Restoring Pronghorn to its Range

Pronghorn capture and release.

Pronghorn capture and release.

This is Passport to Texas

Wildlife biologist, Shawn Gray, stays busy most days in his role as Texas Parks and Wildlife pronghorn and mule deer program leader in the Trans Pecos.

I get to oversee the management and research for the two species for Texas parks and Wildlife.

This includes orchestrating the restoration of these species to their native range. Earlier this year, Texas Parks and Wildlife successfully relocated 109 pronghorn.

Our surplus populations are located in the Northwest and Northeast Panhandle. We take animals from healthy populations there to boost our local populations in the Trans Pecos that have in recent years seen historic decline.

Texas Parks and Wildlife worked with partners to redistribute the animals. After trapping them, each received a health checkup; some got radio collars for monitoring.

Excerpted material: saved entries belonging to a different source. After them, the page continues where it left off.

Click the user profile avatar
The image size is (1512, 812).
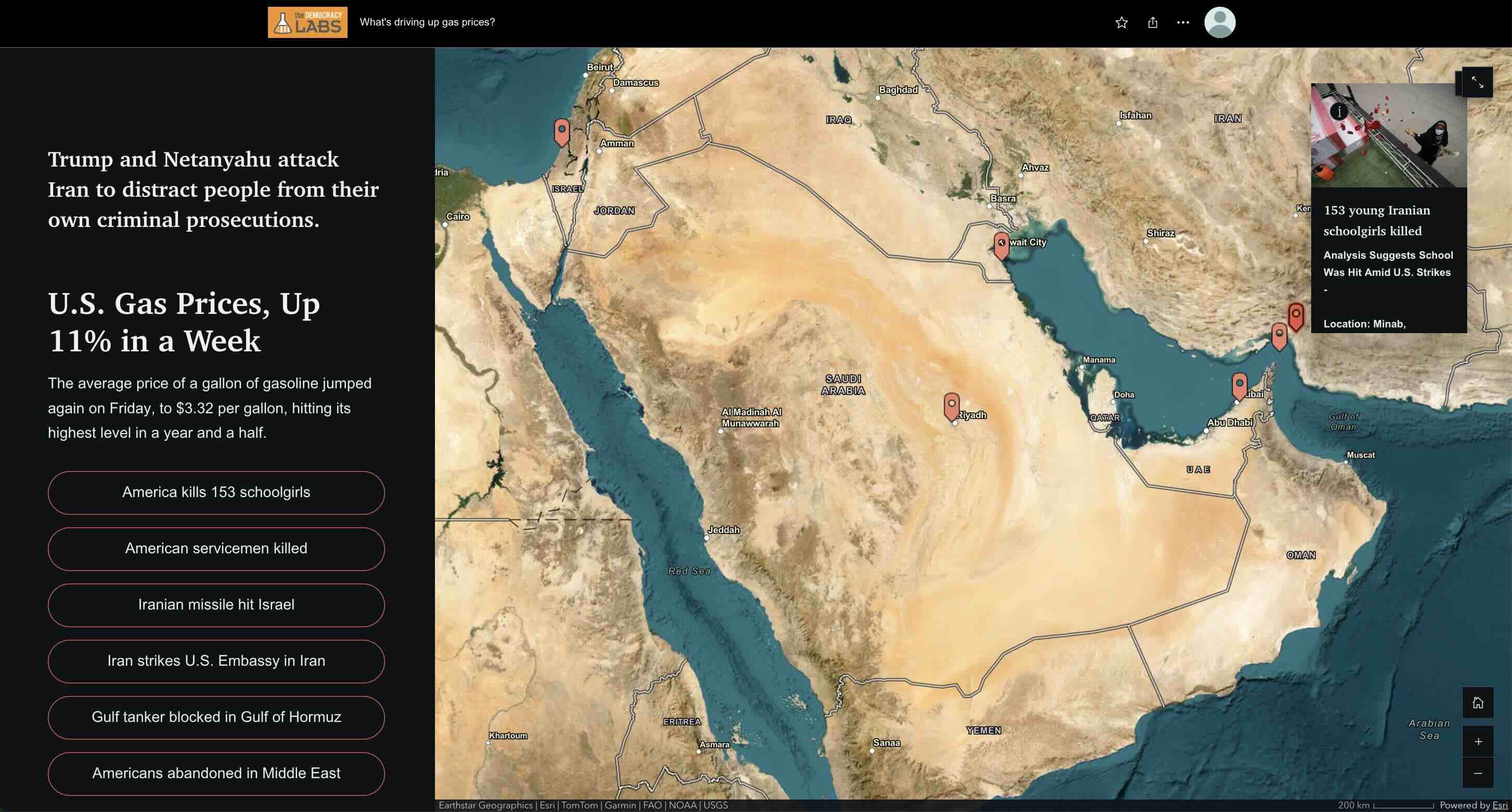(1219, 22)
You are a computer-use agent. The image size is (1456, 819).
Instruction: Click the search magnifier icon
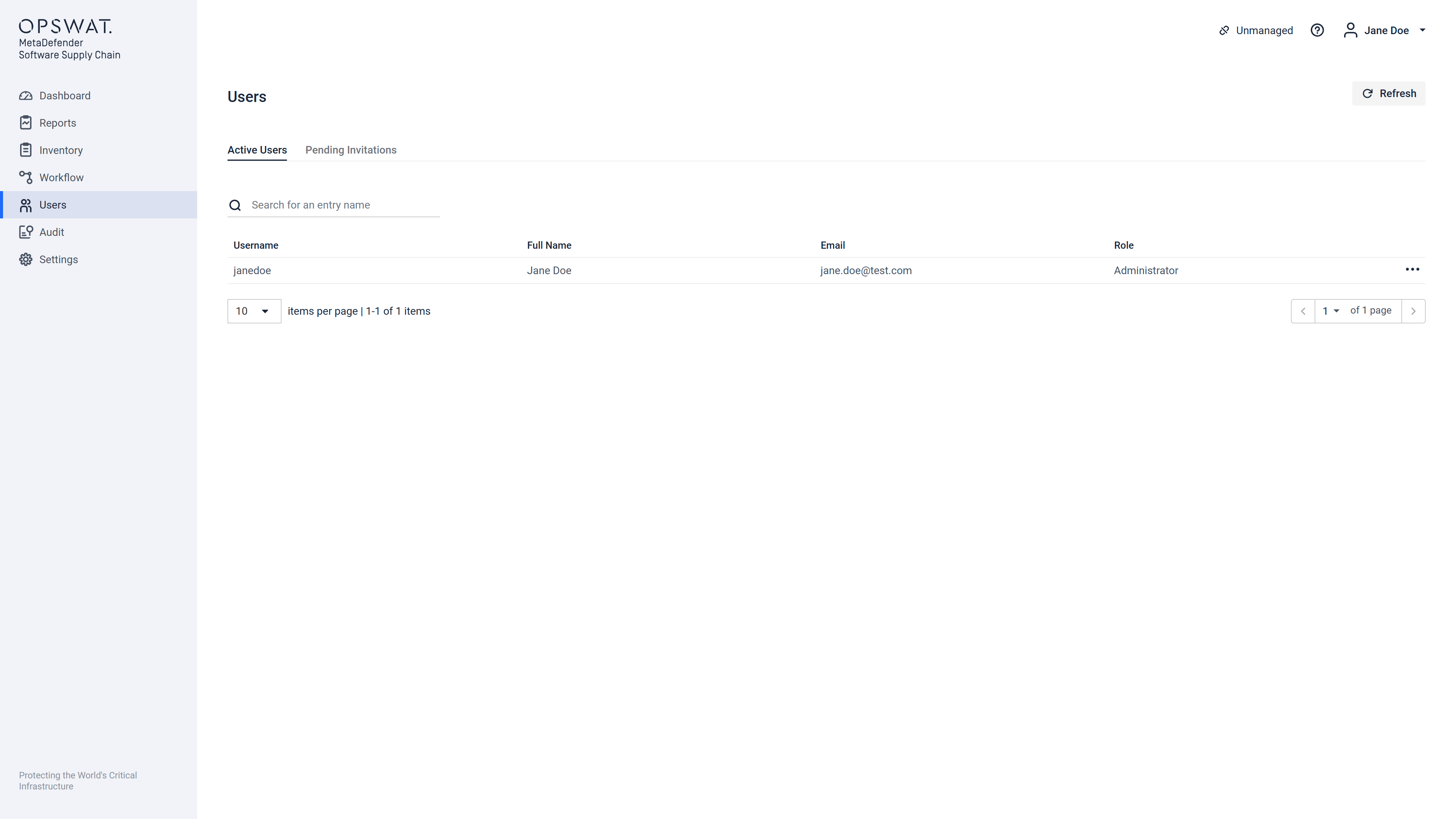point(235,205)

Translocation has been one of the management tools we’ve been able to do to help those populations rebound. There’s a whole suite of things that we do to improve populations. And, of course, we always need help from Mother Nature to make all those things work for us.

Drought was a leading factor in the pronghorn’s decline in the Trans Pecos; Shawn Gray is addressing it and other range issues to ensure the pronghorn’s future.

Through time and our management practices, the populations have been responding well.

The Texas Parks and Wildlife Foundation supports our series…and pronghorn restoration. Find out more at tpwf.org.

For Texas Parks and Wildlife…I’m Cecilia Nasti.